#### [ABOUT THIS EXERCISE]
Your task is to repeat the records exactly from the line containing "The height and width of the screenshot is (846, 1400)." onward, through the final line.

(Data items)
------------------------------

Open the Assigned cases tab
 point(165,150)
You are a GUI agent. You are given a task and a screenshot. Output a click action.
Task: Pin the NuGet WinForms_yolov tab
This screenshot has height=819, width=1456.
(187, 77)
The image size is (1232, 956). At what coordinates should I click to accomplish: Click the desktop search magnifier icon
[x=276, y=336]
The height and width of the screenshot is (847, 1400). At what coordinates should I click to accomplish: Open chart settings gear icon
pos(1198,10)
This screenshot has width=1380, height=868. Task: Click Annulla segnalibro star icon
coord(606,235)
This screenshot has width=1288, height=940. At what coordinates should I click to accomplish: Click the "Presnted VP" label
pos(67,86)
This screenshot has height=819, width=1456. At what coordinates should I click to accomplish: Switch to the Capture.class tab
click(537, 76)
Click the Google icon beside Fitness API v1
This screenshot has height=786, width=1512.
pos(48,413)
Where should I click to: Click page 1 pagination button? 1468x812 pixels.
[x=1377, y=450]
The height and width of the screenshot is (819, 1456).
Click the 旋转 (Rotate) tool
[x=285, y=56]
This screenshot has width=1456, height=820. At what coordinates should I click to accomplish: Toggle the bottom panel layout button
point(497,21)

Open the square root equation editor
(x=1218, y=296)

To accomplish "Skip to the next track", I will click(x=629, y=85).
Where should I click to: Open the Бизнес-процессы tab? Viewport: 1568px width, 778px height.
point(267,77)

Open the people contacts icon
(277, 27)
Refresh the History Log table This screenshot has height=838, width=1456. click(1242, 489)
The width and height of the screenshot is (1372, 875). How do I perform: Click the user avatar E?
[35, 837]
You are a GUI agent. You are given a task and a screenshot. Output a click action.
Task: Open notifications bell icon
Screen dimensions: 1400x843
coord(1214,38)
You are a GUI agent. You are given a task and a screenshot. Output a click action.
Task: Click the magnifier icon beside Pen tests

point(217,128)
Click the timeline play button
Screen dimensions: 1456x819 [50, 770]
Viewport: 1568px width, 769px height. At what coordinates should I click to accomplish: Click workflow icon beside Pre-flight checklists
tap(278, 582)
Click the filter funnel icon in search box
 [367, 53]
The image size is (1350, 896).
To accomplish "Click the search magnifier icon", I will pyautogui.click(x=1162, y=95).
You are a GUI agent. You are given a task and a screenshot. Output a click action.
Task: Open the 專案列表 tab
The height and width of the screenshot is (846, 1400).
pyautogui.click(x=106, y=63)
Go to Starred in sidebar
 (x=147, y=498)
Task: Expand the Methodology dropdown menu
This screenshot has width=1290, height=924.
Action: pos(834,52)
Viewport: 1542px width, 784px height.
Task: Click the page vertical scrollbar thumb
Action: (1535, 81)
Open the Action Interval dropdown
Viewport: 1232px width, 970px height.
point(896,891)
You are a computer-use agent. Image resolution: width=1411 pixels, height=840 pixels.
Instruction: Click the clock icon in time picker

------------------------------

#### [PROBLEM SOLUTION]
The height and width of the screenshot is (846, 1400).
pyautogui.click(x=106, y=63)
Go to Starred in sidebar
 (x=147, y=498)
Task: Expand the Methodology dropdown menu
This screenshot has width=1290, height=924.
Action: pos(834,52)
Viewport: 1542px width, 784px height.
Task: Click the page vertical scrollbar thumb
Action: (1535, 81)
Open the Action Interval dropdown
Viewport: 1232px width, 970px height.
point(896,891)
You are a computer-use agent. Image resolution: width=1411 pixels, height=840 pixels.
Instruction: Click the clock icon in time picker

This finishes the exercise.